Amidst a global pandemic due to COVID-19 now, more than ever, the need to equip our pupils and, crucially, our teachers with the skills to communicate, collaborate, express ideas and learn using digital tools and technologies is pressingly obvious.
The National Curriculum for Computing was launched in England in 2014 with a key aim of ensuring that all pupils “are responsible, competent, confident and creative users of information and communication technology”. Yet, in 2020, many schools were already woefully behind in implementing the National Curriculum and, during the pandemic, it became obvious that many teachers were severely lacking in these areas themselves.
The introduction of the 2020 Ofsted Framework for Inspection and the ominous threat of Computing Deep Dives galvinised many into action early in the year. A welcome push in my view to broaden curriculum focus. School closures put paid to that threat but, with them, came the realisation that, in many settings, the technology and skills required to continue teaching and learning outside of the classroom were simply not there.
The winners in education during these difficult times have been those that were already prepared for remote learning with infrastructure, technology and skills. The losers – our children.
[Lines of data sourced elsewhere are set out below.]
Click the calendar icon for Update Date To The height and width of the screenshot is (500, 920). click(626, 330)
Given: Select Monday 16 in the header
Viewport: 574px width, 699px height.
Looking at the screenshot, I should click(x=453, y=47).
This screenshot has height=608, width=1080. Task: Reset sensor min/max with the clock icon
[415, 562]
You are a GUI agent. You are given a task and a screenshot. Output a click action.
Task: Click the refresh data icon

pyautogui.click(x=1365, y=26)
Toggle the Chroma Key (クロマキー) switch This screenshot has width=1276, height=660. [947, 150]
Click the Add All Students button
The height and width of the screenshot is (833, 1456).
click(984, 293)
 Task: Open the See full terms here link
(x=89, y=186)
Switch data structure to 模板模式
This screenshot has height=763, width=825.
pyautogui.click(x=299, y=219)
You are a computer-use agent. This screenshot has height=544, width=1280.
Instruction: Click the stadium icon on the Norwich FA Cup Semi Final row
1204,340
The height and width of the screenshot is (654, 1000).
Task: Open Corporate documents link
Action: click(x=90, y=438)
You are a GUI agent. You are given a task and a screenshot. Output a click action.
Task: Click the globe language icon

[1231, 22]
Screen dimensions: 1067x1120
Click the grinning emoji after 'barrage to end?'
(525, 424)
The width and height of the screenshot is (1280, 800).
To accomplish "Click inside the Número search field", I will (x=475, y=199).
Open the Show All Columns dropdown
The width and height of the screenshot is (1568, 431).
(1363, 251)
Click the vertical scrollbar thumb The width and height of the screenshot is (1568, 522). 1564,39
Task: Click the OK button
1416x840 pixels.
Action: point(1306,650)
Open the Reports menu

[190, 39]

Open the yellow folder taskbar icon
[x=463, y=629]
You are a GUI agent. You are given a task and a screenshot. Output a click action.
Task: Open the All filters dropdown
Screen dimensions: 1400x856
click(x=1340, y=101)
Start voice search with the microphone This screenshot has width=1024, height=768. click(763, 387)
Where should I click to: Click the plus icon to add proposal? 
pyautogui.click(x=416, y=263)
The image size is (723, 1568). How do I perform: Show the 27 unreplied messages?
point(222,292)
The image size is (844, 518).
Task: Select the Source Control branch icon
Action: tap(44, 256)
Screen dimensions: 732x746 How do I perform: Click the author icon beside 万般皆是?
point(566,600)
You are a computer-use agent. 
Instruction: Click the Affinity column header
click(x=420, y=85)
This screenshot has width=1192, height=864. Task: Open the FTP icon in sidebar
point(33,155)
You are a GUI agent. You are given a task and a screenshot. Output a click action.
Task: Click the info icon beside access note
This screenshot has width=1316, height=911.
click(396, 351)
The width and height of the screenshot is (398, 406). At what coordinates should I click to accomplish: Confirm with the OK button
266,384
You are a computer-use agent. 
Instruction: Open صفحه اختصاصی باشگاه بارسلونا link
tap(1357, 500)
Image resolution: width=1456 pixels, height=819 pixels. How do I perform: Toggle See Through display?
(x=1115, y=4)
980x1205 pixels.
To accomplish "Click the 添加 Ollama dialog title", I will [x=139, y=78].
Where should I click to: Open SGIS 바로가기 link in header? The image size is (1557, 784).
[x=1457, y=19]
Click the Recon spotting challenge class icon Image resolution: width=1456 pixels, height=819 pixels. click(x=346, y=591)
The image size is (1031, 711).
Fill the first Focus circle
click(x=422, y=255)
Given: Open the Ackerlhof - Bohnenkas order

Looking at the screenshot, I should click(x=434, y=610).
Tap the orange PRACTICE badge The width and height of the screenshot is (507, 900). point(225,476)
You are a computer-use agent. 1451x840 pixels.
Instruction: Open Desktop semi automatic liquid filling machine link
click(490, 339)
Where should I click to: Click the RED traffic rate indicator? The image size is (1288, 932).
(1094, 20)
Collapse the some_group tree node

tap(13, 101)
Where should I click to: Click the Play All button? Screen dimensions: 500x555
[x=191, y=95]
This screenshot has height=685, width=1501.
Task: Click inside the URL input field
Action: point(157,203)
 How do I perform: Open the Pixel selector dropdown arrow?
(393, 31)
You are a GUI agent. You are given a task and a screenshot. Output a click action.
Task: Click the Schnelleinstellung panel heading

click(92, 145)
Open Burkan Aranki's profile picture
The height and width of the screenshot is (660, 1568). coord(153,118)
I’ve been supporting schools with computing curricula, resources, teaching and training since 2014. I deal with the most progressive of schools. Those that understand the need for their children to be equipped with the knowledge, understanding and skills to participate, live and learn in an increasingly digital world. Their children will thrive. But I worry about the children left behind. Those who don’t benefit from teachers and leaders with the determination and commitment to provide a robust computing education. Those who don’t appreciate that technology has the potential to transform teaching and learning in their schools and choose to put computing on the back burner again. To look at another time. When Ofsted say they’re going to.
Thousands of children in England have missed out on around six months of education. When they return to school, the focus is likely to be on catching up with literacy and numeracy. It is imperative that Computing is not neglected. As the National Curriculum points out “Computing also ensures that pupils become digitally literate – able to use, and express themselves and develop their ideas through, information and communication technology – at a level suitable for the future workplace and as active participants in a digital world.” With the ongoing threat of closures due to local lockdowns, potential pupil/staff absences for sickness or self-isolation, social distancing measures and a myriad of other potential disruptions to the education system – schools must rise to the challenge and put learning with and about technology firmly at the forefront of their planning. Starting right now.